** Start Source passage **
# Ahh - My Dynaco ST-70 is back in action.



## chad1376 (Dec 27, 2012)

The Dynaco was my first tube amp - purchased on eBay for $200 and I rebuilt it about about 14 years ago. Over time it got kicked to the side for a 2A3 and then a 300B SET amp projects. Eventually I yearned for more power and got sick of jumping out of the couch to adjust the volume, so i installed a run-of-the-mill consumer grade home theater reciever because it had 100wpc and a remote.

This weekend, I dragged the ST-70 out of the closet, re-tubed it and hooked up my old DIY Foreplay preamp. Holy crap, I forgot what I was missing. Music sounds like music again. Even iTunes and BlueRay digitized garbage sounds rich and musical. Sure, the ol' gal lacks punchy bass and analytical treble, and I know it injects a fair bit of syrupy harmonics, but I don't care, it sounds "right". 

And I still have a remote - he's 10-years old and loves to click the stepped attenuator.


----------



## raamaudio (May 4, 2005)

Brings back old and fond memories. Back around 1983 I bought an ST-70 at 2nd hand store, refurbed it, built a very large baffle Dynaudio 2-way setup and a sub and loved it.

I run a little Baby Sophia now, modded to the hilt of course, on some Edgarhorn Slimlines, dual ID15 sealed subs with 1kw but need to hook up the other two 15's and the 3.8KW H class amps someday........

Source unit is an OPPO BD83 SE with quad 24 bit DACs per stereo channel, does a fine job


----------
** End Source passage **
** Start Supplied data **
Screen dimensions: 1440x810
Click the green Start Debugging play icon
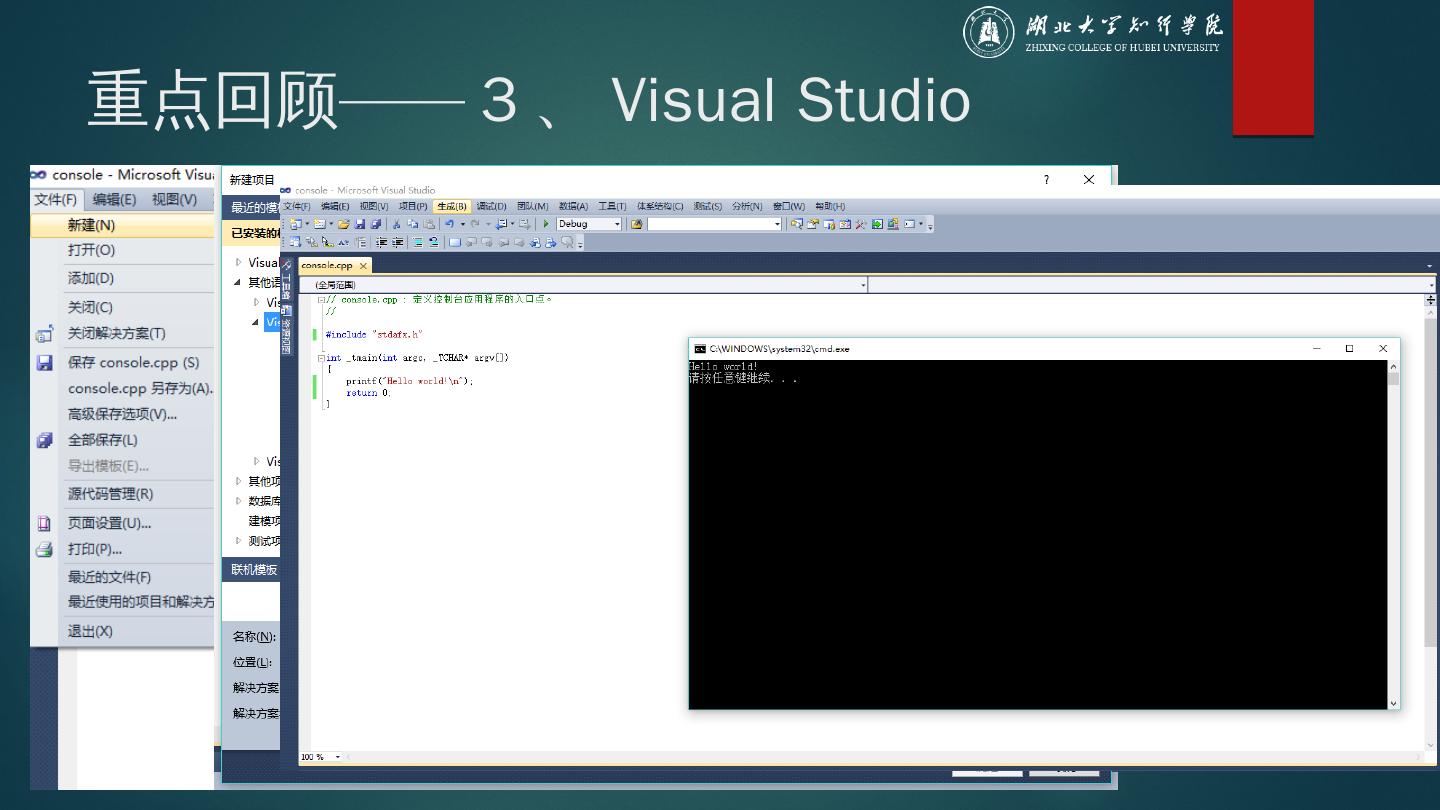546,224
** End Supplied data **
** Start Supplied data **
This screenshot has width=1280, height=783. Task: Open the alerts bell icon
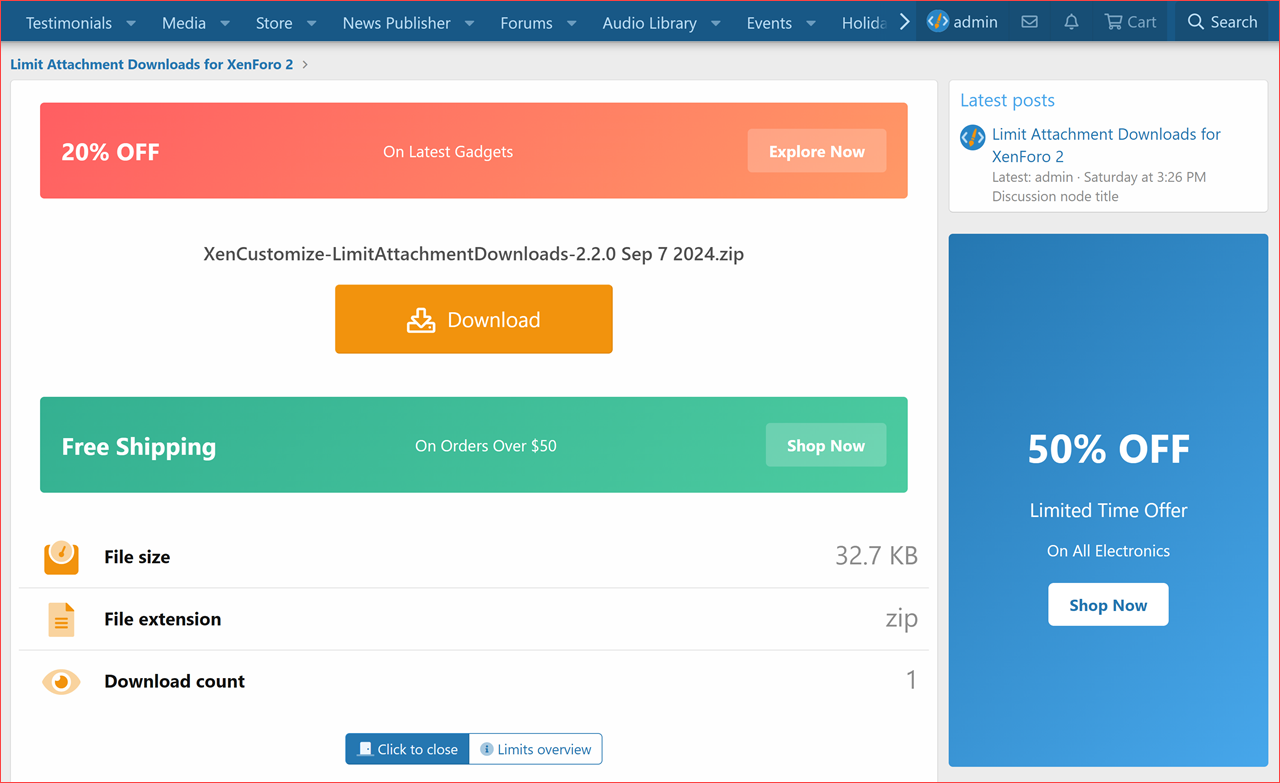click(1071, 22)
** End Supplied data **
** Start Supplied data **
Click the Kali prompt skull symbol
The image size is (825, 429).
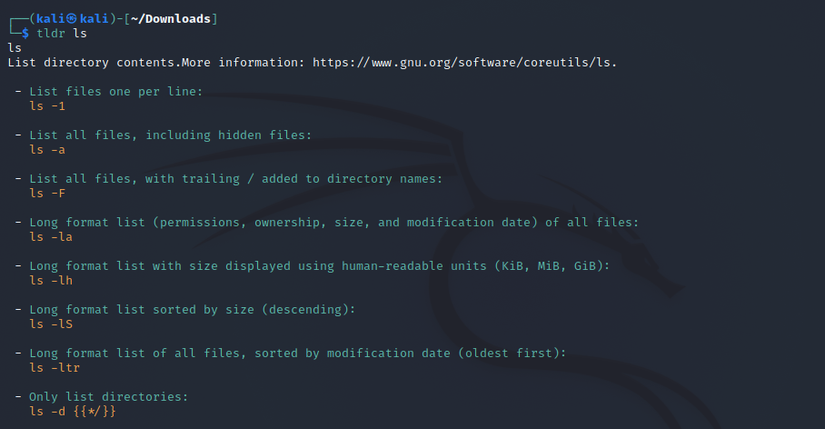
** End Supplied data **
# [What is asked]
1. Answer these about the ST-70 thread:
(a) How much did the first poster pay for the Dynaco on eBay?
(b) Which preamp was hooked up to the ST-70 when it came out of the closet?
(c) What source unit does raamaudio use?
2. Please quote the ST-70 thread from "This weekend, I" up to and including "class amps someday........".
The entries come from a separate source.

# [The replies]
1.
(a) $200
(b) The old DIY Foreplay preamp
(c) An OPPO BD83 SE

2.
This weekend, I dragged the ST-70 out of the closet, re-tubed it and hooked up my old DIY Foreplay preamp. Holy crap, I forgot what I was missing. Music sounds like music again. Even iTunes and BlueRay digitized garbage sounds rich and musical. Sure, the ol' gal lacks punchy bass and analytical treble, and I know it injects a fair bit of syrupy harmonics, but I don't care, it sounds "right". 

And I still have a remote - he's 10-years old and loves to click the stepped attenuator.


----------



## raamaudio (May 4, 2005)

Brings back old and fond memories. Back around 1983 I bought an ST-70 at 2nd hand store, refurbed it, built a very large baffle Dynaudio 2-way setup and a sub and loved it.

I run a little Baby Sophia now, modded to the hilt of course, on some Edgarhorn Slimlines, dual ID15 sealed subs with 1kw but need to hook up the other two 15's and the 3.8KW H class amps someday........